(Position data for words and items)
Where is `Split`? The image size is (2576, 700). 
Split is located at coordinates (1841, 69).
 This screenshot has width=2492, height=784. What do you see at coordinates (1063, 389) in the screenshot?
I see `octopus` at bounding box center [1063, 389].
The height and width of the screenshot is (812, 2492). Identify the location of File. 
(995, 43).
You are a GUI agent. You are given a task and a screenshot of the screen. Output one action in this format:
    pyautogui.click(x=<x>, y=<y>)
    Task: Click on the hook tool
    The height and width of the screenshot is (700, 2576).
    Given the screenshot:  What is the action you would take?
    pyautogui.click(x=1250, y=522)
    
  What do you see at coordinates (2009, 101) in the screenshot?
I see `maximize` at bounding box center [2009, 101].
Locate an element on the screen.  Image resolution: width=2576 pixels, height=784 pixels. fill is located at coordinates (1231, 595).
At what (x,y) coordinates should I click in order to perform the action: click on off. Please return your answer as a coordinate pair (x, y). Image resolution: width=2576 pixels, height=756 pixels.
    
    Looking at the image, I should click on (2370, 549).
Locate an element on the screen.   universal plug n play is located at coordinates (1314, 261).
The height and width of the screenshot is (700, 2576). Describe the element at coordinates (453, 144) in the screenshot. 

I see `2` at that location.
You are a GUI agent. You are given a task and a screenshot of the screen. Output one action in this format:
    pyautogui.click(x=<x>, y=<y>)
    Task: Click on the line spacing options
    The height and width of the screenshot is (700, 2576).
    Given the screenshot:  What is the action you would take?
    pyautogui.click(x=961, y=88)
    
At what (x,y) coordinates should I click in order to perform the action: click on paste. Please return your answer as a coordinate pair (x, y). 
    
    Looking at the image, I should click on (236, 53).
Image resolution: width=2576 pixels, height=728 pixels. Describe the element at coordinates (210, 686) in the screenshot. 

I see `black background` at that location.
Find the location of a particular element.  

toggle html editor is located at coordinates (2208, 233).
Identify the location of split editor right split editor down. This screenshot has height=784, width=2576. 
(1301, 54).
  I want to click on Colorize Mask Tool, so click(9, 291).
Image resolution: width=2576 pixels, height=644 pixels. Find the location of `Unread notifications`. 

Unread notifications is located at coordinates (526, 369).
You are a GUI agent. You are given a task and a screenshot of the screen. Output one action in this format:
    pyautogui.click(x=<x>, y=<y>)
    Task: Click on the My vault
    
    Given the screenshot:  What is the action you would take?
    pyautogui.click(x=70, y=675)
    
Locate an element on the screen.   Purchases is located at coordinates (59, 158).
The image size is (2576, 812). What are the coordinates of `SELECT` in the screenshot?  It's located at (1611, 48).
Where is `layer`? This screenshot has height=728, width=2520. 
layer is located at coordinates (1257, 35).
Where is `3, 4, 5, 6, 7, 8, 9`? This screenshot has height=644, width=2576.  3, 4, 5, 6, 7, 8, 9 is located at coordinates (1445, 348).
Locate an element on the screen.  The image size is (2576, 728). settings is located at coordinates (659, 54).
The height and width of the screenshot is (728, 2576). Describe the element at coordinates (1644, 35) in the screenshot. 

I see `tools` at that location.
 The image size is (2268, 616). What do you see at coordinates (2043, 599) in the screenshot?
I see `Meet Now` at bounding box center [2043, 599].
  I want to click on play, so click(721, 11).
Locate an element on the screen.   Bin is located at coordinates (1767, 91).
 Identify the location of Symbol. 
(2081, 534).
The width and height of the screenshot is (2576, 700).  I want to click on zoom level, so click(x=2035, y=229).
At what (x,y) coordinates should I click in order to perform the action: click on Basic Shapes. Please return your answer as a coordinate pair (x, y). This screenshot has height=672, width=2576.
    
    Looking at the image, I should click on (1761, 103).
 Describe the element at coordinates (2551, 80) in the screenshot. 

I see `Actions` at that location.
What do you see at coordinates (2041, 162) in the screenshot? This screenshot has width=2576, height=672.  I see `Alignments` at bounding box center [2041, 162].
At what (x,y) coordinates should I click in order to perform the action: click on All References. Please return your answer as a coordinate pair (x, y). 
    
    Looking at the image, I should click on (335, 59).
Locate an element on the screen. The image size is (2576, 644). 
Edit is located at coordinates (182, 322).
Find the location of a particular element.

=== Written instruction ===
Recast the material as a numbered list, starting with the line that contains "coordinates (59, 158)." and going on through the line that contains "The width and", both included. Leave out blank lines.

=== Result below ===
1. Locate an element on the screen.   Purchases is located at coordinates (59, 158).
2. The image size is (2576, 812). What are the coordinates of `SELECT` in the screenshot?  It's located at (1611, 48).
3. Where is `layer`? This screenshot has height=728, width=2520. 
4. layer is located at coordinates (1257, 35).
5. Where is `3, 4, 5, 6, 7, 8, 9`? This screenshot has height=644, width=2576.  3, 4, 5, 6, 7, 8, 9 is located at coordinates (1445, 348).
6. Locate an element on the screen.  The image size is (2576, 728). settings is located at coordinates (659, 54).
7. The height and width of the screenshot is (728, 2576). Describe the element at coordinates (1644, 35) in the screenshot. 
8. I see `tools` at that location.
9.  The image size is (2268, 616). What do you see at coordinates (2043, 599) in the screenshot?
10. I see `Meet Now` at bounding box center [2043, 599].
11.   I want to click on play, so click(721, 11).
12. Locate an element on the screen.   Bin is located at coordinates (1767, 91).
13.  Identify the location of Symbol. 
14. (2081, 534).
15. The width and height of the screenshot is (2576, 700).  I want to click on zoom level, so click(x=2035, y=229).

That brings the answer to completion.